Emergency meeting called into Baffin hospital

Baffin leaders will meet in a last-ditch effort to save Baffin’s new hospital.

By NUNATSIAQ NEWS

ANNETTE BOURGEOIS
Nunatsiaq News

IQALUIT Baffin MLAs will hold an emergency meeting this week in Yellowknife to iron out details on financing for a new Baffin regional hospital.

“What we’ll discuss is how much each party can bring to the table,” said Iqaluit MLA Ed Picco.

Ann Hanson, chair of the Baffin Regional Health and Social Services Board, and Pat Kermeen, the board’s chief executive officer, were asked by Baffin MLAs to meet with them and GNWT Health Minister Kelvin Ng.

Baffin MLAs requested the meeting after hearing that health board members rejected an offer by Qikiqtaaluk Corporation to finance the construction of a hospital.

At their meeting last week in Iqaluit, board members said they preferred to use a charitable foundation to raise the funds needed for a new hospital. QC is the development arm of the Qikiqtani Inuit Association.

Hanson and Kermeen will attend the meeting to clarify the board’s position and determine the timelines, financing requirements and how much the foundation can be reasonably expected to raise for the project.

The same wavelength?

“We want to make sure everyone is on the same wavelength,” said Picco, who’s trying to get all the parties back to the negotiating table.

“I don’t see a delay or anything,” he added. “But what we are concerned with is the ability of the foundation to come up with monies.”

The board plans to have a new hospital completed by 1999.

“The problem is the timeline,” Picco said. “Can they come up with X-number of dollars between now and when they want to put the piles in the ground?”

The cost of a new hospital estimated between $25 million and $47 million will be determined after an assessment is completed on the program and functional design of the building.

The project is also constrained by the budgeting timeline of the territorial government.

“The window of opportunity for this government is running out because we only have one more budget cycle left, so that’s the time frame that we’re under,” Picco said.

“The territorial commitment could be in the form of $3 million in capital funds, $2 million guaranteed lease, lease arrangements, or it could be a guaranteed loan. Whatever is needed to do the job,” Picco said. “That’s the kind of thing we want to discuss. We haven’t done that yet.”

Todd won’t attend

GNWT Finance Minister John Todd said he won’t attend the meeting. He said he thought the parties had reached an agreement during a meeting in Iqaluit in August.

“I thought we had an honest, straightforward discussion,” Todd said. “I was disappointed when I saw the results of the health board’s position last week. Disappointed is an understatement.”

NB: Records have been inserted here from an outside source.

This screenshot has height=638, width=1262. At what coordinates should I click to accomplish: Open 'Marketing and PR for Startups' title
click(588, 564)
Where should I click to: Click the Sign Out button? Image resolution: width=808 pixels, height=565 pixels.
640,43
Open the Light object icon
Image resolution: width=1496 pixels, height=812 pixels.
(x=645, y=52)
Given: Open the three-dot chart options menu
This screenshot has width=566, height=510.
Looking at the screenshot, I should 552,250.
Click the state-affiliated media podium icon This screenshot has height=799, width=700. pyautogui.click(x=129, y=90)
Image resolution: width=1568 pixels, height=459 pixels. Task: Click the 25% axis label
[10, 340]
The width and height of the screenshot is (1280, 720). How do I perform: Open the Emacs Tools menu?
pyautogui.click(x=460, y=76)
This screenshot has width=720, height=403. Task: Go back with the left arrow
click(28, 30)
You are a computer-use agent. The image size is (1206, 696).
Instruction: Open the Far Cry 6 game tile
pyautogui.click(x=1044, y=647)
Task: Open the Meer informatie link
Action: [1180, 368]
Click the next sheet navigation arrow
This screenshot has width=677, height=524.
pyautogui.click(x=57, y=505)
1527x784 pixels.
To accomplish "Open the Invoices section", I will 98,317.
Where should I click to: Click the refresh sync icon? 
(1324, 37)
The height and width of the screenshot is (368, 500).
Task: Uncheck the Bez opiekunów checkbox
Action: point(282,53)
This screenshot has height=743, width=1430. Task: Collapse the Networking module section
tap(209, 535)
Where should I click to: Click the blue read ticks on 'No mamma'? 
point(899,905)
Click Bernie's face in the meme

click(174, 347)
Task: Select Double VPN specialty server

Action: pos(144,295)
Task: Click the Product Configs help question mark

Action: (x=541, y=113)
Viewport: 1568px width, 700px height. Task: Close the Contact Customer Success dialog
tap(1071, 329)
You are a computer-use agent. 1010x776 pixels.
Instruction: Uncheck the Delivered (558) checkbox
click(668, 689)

Through a private-public partnership, Todd told those who attended that meeting, including Hanson and Kermeen, that a $25 million hospital could be financially feasible. He said it’s unreasonable to think there’s money available for a $47 million-building.

“That’s not my number,” he said. “That could have been historically, but that was the previous government.”

MLAs are currently examining business plans for all capital projects expected during the next budget cycle, including the Baffin hospital.

Todd said he expects to have a policy on public-private partnerships in place by mid-November to pave the way for financing agreements.

Picco: Ottawa will pay 85 per cent

Picco said he’s confident the federal government will pick up between 80-85 per cent of the cost of the hospital based on a 1988 agreement with the GNWT when it transferred responsibility of health care to the territories.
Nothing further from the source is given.